Seasonal dynamics of flower visitors
Because hymenopteran and dipteran insects occupied > 90% of all flower visitors (see Results), factors affecting the visitation frequencies of bees and flies were separately analyzed by generalized linear models (GLMs). Visitation frequencies of bumble bees, syrphid flies, and non-syrphid flies in each census were used as responding variables, i.e., three GLMs were constructed. Other insect groups were excluded from the analysis due to low visitation frequencies (see Results). Explanatory variables were observation date (mean day of year in each census term), ambient temperature, relative moisture, and year. Interactions between observation date (both linear and quadratic terms) and year (2017 and 2018) were included in the model. For the GLMs, a zero-inflate Poisson distribution model (Brooks et al., 2002) was conducted because there were many zero values in some insect groups.
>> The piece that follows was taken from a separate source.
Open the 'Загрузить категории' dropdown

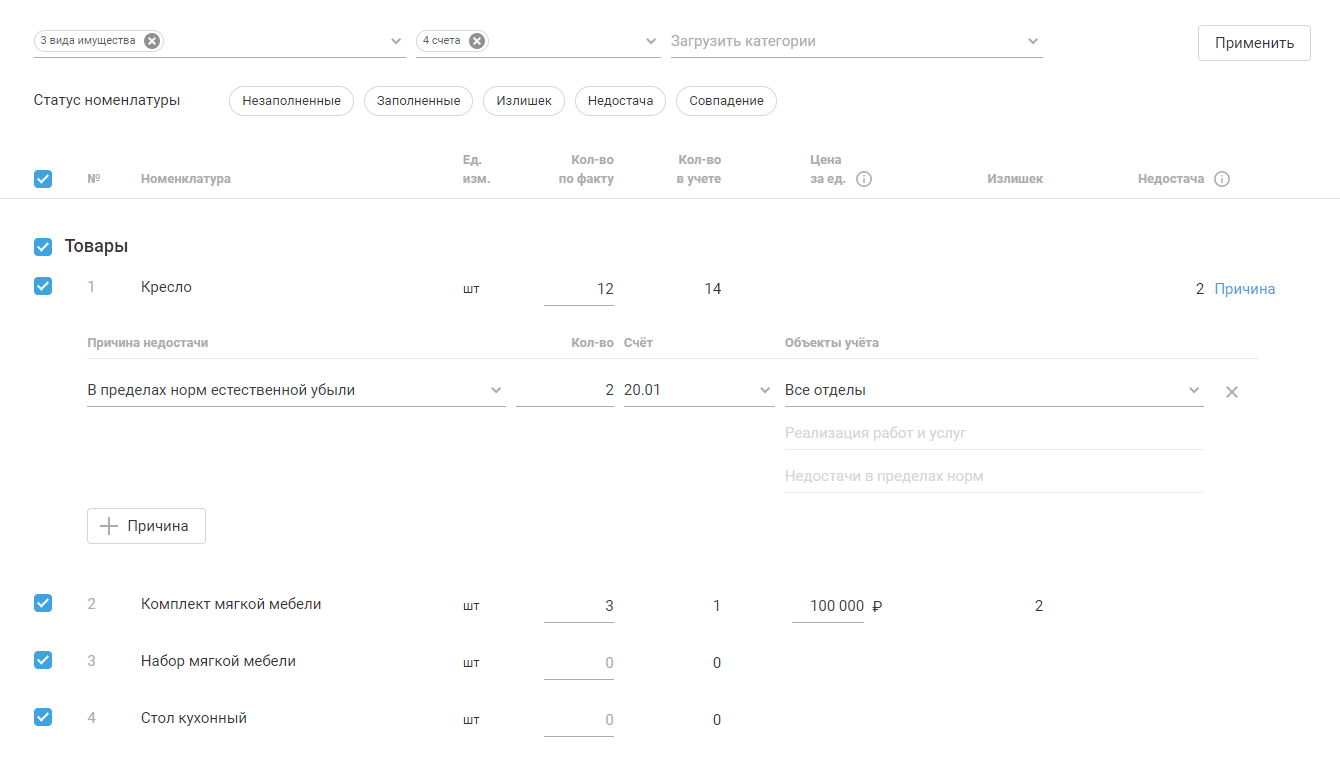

Of 208 census data, three data for bumble bees and two data for non-syrphid flies were excluded from the analyses because of unusually excess counts of insects probably due to miscounts of insects in the field.
The network structure between flower-visiting insects and foraging plant species across seasons and years was visualized using packagebipartite in R (Dormann et al., 2022). For obtained network structure, binary connectance (frequency-based connectance), niche overlap among insect visitors (based on Horn’s index ranging from 0 with no common use to 1 with perfect niche overlap), mean number of shared plant species, and Shannon-Weaver’s H’ diversity index were calculated. In the network analysis, we constructed network structure of order-level comparison (Hymenoptera, Diptera, Coleoptera, Lepidoptera) and major taxonomic group comparison (bumble bees, syrphid flies, and non-syrphid flies). Furthermore, similarity of foraging flowers between major insect groups and Shannon-Weaver’s H’ diversity index of each insect group were calculated using the Vegan package.
Finally, the relationship between visitor frequency and the number of plant species at flowering was analysed for bee-visited plants and fly-visited plants, respectively. GLM postulating a Poisson error distribution was conducted in which the number of flowering species observed in each term (for bee-visited or fly-visited plants) was set as a responding variable and the average number of insects (for hymenopteran or dipteran insects) observed in each term as an explanatory variable.